DATA EXTRACT:
-- Opening Marker --

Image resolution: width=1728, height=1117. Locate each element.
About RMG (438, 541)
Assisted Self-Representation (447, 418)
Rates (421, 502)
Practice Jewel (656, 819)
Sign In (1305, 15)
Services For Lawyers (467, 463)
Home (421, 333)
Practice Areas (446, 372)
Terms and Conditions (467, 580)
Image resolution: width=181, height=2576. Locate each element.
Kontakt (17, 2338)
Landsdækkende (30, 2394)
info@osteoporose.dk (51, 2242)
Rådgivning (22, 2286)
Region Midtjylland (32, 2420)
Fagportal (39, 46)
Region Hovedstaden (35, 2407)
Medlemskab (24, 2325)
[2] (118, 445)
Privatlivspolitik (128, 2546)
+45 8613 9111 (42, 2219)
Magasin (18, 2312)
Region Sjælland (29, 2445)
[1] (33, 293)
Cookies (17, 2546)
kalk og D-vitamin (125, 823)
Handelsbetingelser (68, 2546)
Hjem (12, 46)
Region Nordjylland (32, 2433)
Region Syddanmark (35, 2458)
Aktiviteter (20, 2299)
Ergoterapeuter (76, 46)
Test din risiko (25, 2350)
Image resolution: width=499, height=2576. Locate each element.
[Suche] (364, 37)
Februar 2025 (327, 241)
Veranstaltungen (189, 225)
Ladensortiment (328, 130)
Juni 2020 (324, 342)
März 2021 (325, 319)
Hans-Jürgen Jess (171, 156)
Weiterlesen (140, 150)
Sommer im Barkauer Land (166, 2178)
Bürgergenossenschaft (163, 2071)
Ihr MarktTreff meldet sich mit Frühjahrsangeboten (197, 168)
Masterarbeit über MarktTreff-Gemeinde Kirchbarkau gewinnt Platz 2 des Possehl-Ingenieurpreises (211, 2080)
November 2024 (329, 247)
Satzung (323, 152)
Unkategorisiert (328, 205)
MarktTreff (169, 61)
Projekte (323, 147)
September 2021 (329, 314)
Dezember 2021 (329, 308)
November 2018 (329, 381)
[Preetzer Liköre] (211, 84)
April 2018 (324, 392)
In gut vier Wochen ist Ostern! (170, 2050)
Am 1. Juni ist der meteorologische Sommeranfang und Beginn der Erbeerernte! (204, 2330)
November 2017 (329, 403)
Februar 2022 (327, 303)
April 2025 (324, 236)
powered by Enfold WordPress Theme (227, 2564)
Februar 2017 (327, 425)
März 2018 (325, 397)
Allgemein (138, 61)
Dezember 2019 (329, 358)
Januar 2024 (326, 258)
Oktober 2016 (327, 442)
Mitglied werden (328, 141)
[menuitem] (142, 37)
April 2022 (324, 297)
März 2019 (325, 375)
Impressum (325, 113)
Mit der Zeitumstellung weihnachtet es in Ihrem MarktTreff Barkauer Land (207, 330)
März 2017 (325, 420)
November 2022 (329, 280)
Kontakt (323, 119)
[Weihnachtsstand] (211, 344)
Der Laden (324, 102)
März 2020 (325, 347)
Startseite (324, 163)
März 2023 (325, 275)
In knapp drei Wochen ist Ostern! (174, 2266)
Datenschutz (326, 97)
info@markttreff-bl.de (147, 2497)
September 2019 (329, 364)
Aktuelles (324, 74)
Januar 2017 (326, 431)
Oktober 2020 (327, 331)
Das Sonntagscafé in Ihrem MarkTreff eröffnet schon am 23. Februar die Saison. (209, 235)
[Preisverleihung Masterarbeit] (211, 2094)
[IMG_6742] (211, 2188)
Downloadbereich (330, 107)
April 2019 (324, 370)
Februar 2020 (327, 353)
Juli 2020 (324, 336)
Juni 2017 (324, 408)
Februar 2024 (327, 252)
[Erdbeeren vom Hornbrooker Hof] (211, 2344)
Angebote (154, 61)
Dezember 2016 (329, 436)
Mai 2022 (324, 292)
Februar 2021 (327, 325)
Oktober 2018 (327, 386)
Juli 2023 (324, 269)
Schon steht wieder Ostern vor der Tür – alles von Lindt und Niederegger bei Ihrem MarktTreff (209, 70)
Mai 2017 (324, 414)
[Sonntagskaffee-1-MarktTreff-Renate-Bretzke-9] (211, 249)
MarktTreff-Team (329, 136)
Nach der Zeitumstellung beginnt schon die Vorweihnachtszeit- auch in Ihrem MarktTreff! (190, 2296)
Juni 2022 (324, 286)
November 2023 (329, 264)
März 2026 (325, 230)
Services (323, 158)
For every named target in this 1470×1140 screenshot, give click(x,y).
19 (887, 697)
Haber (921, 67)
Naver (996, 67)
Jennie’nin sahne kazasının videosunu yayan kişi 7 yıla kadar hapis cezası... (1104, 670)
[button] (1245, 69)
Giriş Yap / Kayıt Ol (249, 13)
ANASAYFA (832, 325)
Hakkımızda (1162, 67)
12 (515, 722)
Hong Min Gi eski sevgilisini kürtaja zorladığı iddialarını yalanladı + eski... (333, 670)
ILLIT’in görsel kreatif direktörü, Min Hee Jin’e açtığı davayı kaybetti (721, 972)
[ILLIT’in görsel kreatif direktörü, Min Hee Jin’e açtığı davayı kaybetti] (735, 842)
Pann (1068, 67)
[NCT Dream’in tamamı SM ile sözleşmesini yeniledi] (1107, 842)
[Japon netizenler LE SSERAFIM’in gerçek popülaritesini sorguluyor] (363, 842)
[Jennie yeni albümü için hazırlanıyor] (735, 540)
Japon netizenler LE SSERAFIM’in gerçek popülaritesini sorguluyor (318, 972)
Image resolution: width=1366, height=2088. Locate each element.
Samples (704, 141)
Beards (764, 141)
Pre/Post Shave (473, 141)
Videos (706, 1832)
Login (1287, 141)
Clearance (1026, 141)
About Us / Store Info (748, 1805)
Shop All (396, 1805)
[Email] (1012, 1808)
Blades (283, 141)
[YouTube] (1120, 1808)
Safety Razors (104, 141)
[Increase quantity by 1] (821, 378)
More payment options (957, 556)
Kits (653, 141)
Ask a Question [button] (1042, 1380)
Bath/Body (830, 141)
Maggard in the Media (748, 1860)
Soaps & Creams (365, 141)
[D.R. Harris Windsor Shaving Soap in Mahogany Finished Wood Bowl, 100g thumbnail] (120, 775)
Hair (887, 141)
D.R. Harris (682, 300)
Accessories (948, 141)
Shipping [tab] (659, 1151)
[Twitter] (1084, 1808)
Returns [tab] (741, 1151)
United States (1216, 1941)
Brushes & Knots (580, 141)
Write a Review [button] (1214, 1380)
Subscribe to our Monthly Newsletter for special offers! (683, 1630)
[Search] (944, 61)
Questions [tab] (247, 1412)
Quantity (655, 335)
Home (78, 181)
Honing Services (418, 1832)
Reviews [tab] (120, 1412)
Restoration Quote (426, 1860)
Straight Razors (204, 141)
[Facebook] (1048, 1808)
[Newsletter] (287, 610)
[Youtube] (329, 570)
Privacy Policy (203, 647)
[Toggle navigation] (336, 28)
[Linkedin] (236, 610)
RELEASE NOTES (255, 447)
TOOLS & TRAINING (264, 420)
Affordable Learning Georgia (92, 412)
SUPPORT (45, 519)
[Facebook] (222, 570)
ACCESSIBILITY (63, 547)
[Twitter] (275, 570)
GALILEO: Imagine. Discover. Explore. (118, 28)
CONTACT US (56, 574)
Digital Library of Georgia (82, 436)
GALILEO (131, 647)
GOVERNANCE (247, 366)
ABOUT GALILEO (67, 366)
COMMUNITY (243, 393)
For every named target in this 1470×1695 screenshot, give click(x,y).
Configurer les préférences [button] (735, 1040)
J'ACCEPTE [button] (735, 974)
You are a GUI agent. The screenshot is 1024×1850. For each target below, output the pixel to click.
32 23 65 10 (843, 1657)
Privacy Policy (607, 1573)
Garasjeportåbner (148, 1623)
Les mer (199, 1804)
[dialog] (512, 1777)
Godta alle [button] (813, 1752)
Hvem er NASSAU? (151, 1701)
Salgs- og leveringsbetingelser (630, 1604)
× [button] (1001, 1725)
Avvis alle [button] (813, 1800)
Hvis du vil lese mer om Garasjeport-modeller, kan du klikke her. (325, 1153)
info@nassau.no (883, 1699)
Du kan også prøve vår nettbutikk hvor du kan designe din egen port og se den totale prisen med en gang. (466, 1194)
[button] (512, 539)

-- Closing Marker --

TASK DIRECTIONS: From the "D.R. Harris (682, 300)" line to the close of the listing, restate each line word for word.

TASK SOLUTION:
D.R. Harris (682, 300)
Accessories (948, 141)
Shipping [tab] (659, 1151)
[Twitter] (1084, 1808)
Returns [tab] (741, 1151)
United States (1216, 1941)
Brushes & Knots (580, 141)
Write a Review [button] (1214, 1380)
Subscribe to our Monthly Newsletter for special offers! (683, 1630)
[Search] (944, 61)
Questions [tab] (247, 1412)
Quantity (655, 335)
Home (78, 181)
Honing Services (418, 1832)
Reviews [tab] (120, 1412)
Restoration Quote (426, 1860)
Straight Razors (204, 141)
[Facebook] (1048, 1808)
[Newsletter] (287, 610)
[Youtube] (329, 570)
Privacy Policy (203, 647)
[Toggle navigation] (336, 28)
[Linkedin] (236, 610)
RELEASE NOTES (255, 447)
TOOLS & TRAINING (264, 420)
Affordable Learning Georgia (92, 412)
SUPPORT (45, 519)
[Facebook] (222, 570)
ACCESSIBILITY (63, 547)
[Twitter] (275, 570)
GALILEO: Imagine. Discover. Explore. (118, 28)
CONTACT US (56, 574)
Digital Library of Georgia (82, 436)
GALILEO (131, 647)
GOVERNANCE (247, 366)
ABOUT GALILEO (67, 366)
COMMUNITY (243, 393)
For every named target in this 1470×1695 screenshot, give click(x,y).
Configurer les préférences [button] (735, 1040)
J'ACCEPTE [button] (735, 974)
You are a GUI agent. The screenshot is 1024×1850. For each target below, output the pixel to click.
32 23 65 10 (843, 1657)
Privacy Policy (607, 1573)
Garasjeportåbner (148, 1623)
Les mer (199, 1804)
[dialog] (512, 1777)
Godta alle [button] (813, 1752)
Hvem er NASSAU? (151, 1701)
Salgs- og leveringsbetingelser (630, 1604)
× [button] (1001, 1725)
Avvis alle [button] (813, 1800)
Hvis du vil lese mer om Garasjeport-modeller, kan du klikke her. (325, 1153)
info@nassau.no (883, 1699)
Du kan også prøve vår nettbutikk hvor du kan designe din egen port og se den totale prisen med en gang. (466, 1194)
[button] (512, 539)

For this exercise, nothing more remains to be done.